::: EXTRACTED TEXT

Dear NVIDIA Developer Team,
We are currently developing a DeepStream app for Personal Protective Equipment (PPE) detection using a YOLOv8 object detection model. However, we have encountered an issue with the bounding boxes and the number of detected objects during the app execution. Below is a detailed description of our process, the issue we are facing, and the steps we have already taken to troubleshoot the problem.
Env:
**• Hardware Platform (Jetson)
TensorRT Version: 10.3.0
GPU Type: Jetson Orin NX
Nvidia Driver Version: jetpack version 6.2
CUDA Version: 12.6
Operating System + Version: Ubuntu -22.04
Python Version (if applicable): python -3.10.12 **
**• DeepStream Version: 7.1 **
- Model and Dataset
-
We have trained a YOLOv8 object detection model on our PPE dataset, which includes the following classes:
-
Safety goggles
-
Non-safety goggles
-
Toe guards
-
Non-safety shoes
-
Safety shoes
- Model Conversion
-
After training the model, we converted it into a .engine file using the trtexec command.
-
The model is now being used in our DeepStream application.
- Problem Description
-
When we run the app, we encounter two main issues:
-
Bounding Boxes: The bounding boxes are being drawn at the corners of the image rather than surrounding the detected objects.
-
Object Count: The number of detected objects is also incorrect.
- Debugging Steps Taken
To identify the root cause, we performed the following debugging steps:
- Model Check: We ran the .engine model outside of DeepStream to see if the issue persisted. We observed the same bounding box issue in this case.
Terminal output:
Class ID: 4, Label: Non Safety Goggles: 4.66
Warning: class_id 62 is out of bounds, skipping detection.
Warning: class_id 9 is out of bounds, skipping detection.
Warning: class_id 35 is out of bounds, skipping detection.
Class ID: 4, Label: Non Safety Goggles: 4.18
Warning: class_id 60 is out of bounds, skipping detection.
Warning: class_id 8 is out of bounds, skipping detection.
Warning: class_id 35 is out of bounds, skipping detection.
Class ID: 4, Label: Non Safety Goggles: 4.39
Warning: class_id 60 is out of bounds, skipping detection.

::::::
::: STORED RECORDS

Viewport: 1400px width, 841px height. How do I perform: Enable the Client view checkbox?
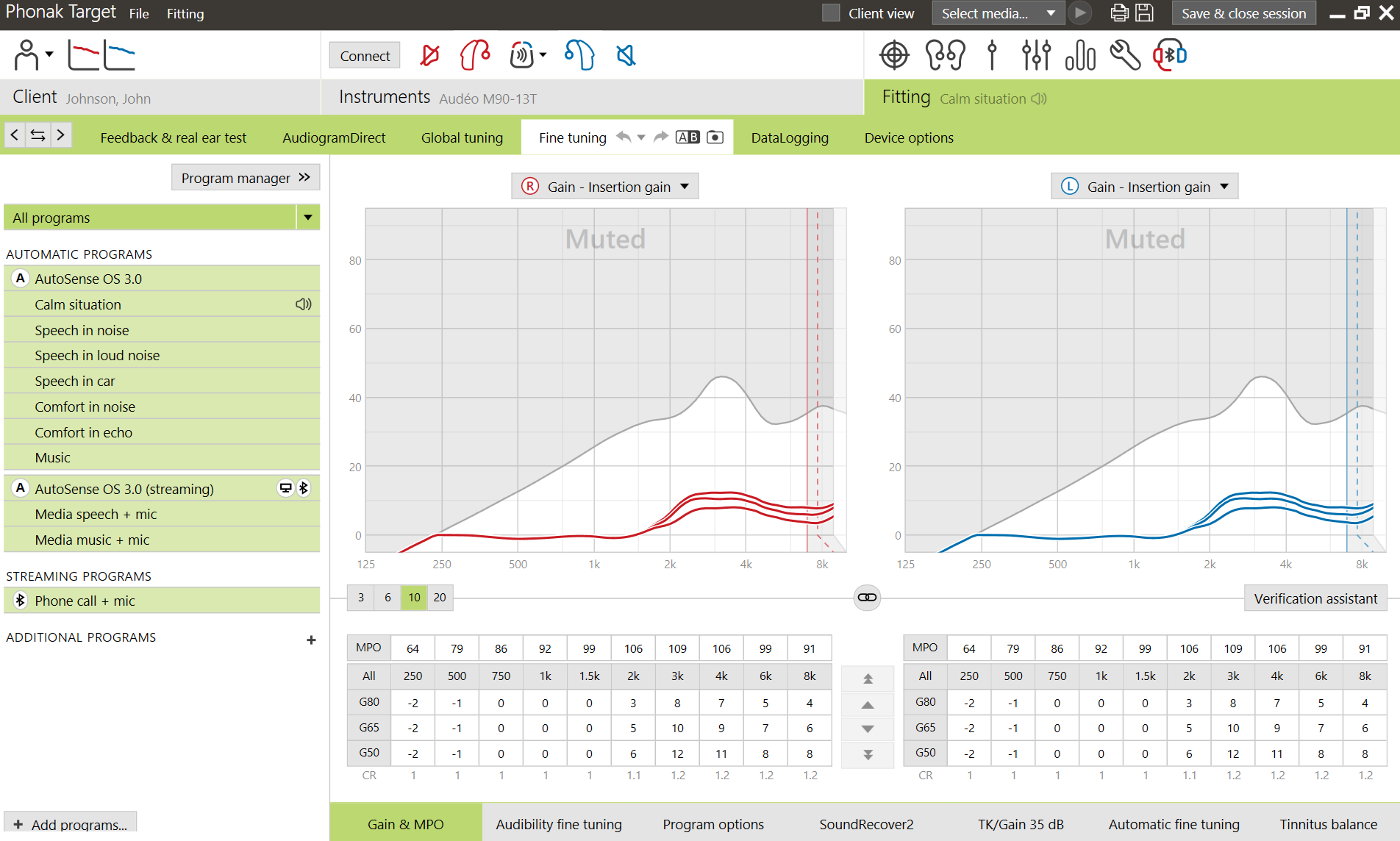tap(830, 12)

::::::
::: STORED RECORDS

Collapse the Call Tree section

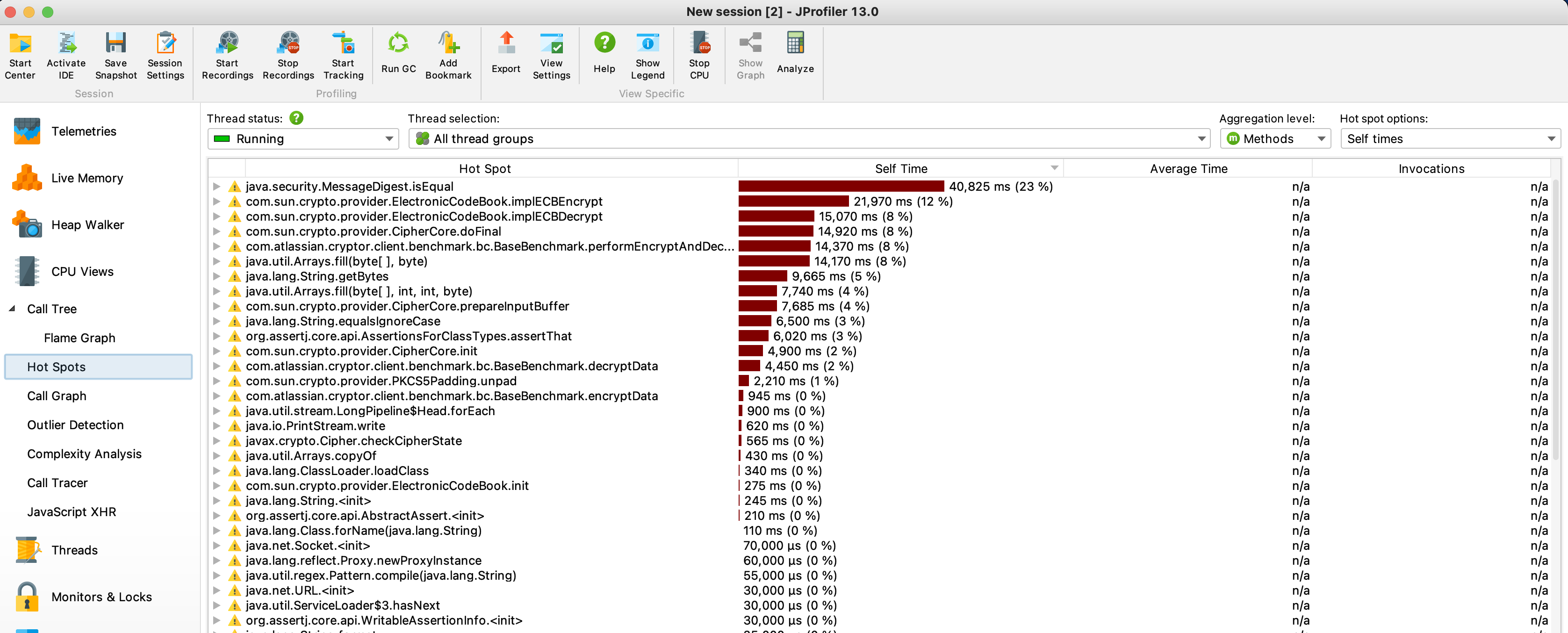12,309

::::::

## GOAL
Output the passage from the PPE detection forum post word for word, starting at "- Debugging Steps" and ending at "9 is out of bounds, skipping detection.".

## EXERCISE OUTPUT
- Debugging Steps Taken
To identify the root cause, we performed the following debugging steps:
- Model Check: We ran the .engine model outside of DeepStream to see if the issue persisted. We observed the same bounding box issue in this case.
Terminal output:
Class ID: 4, Label: Non Safety Goggles: 4.66
Warning: class_id 62 is out of bounds, skipping detection.
Warning: class_id 9 is out of bounds, skipping detection.